また、シアターコモンズ’22では、会期中、郵送と各会場での配布という形式を採ったキュンチョメの《女たちの黙示録》を展開する。これまでに神話や予言(預言)の書、SFなどで描かれてきた世界の終焉のほとんどが男たちによって書き記されたものだったという前提に立ち、キュンチョメは、では今、女たちが「世界の終わり」を予言するとしたら、どんな終焉が描かれるのだろうかと問い、異なる立場や背景を持つ女性たちの声に耳を澄ませ、そこから生み出された予言を、観客へと配布する。本作は受け取り後、3月31日(木)23:59まで好きな場所、タイミングでの鑑賞が可能となる。
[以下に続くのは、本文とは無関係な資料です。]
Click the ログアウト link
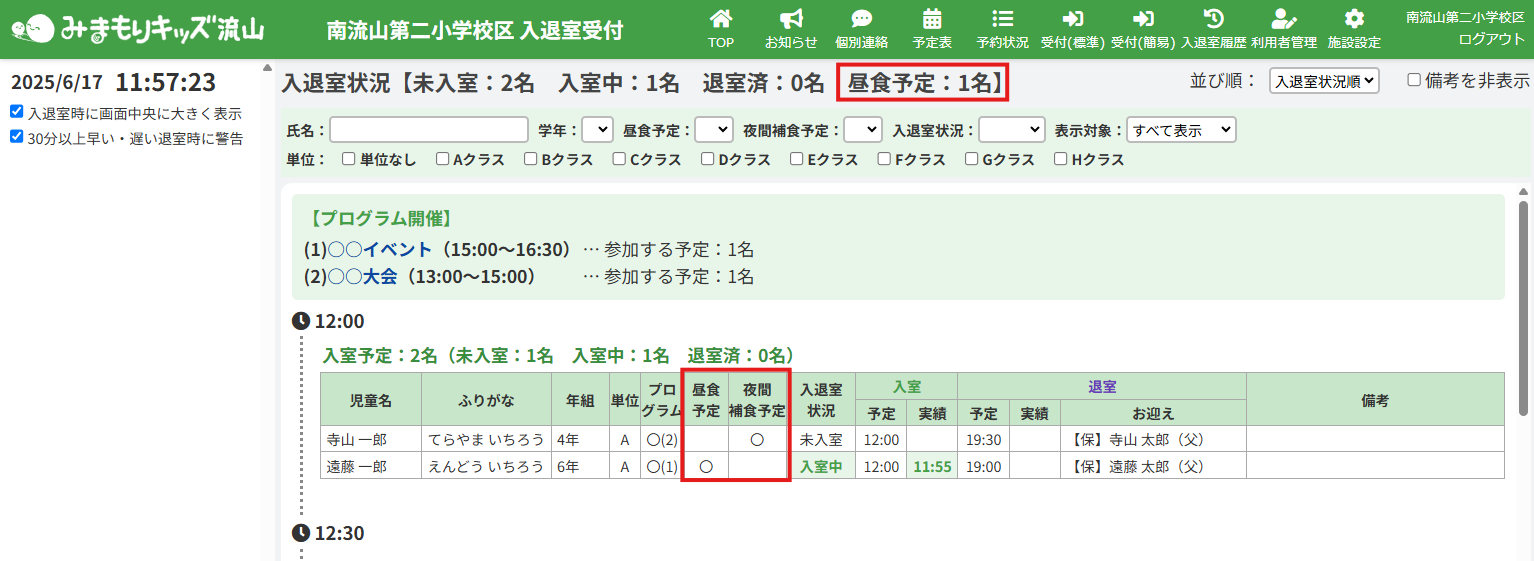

そのほか、人々の豊かな想像力を育む「あそび」や「まなび」を通して、アート、教育、医療、福祉をつなぐプラットフォームReframe Labとシアターコモンズが共同開発したワークショップ《『名もなきあそび』をつくるワークショップ》は、ゲーテ・インスティトゥート東京(2月23日)と、芝浦区民協働スペース(2月27日)で実施(参加申込方法は公式ウェブサイトを参照)。中日となる2月23日には、コモンズ・フォーラム#1「非同期することばたち──非同期的ドラマトゥルギーはいかに生成するのか」、最終日の2月27日には、コモンズ・フォーラム#2「パンデミック時代に問い直す、世界の複数性──シアターコモンズ’22から世界演劇祭’23へ」を開催する。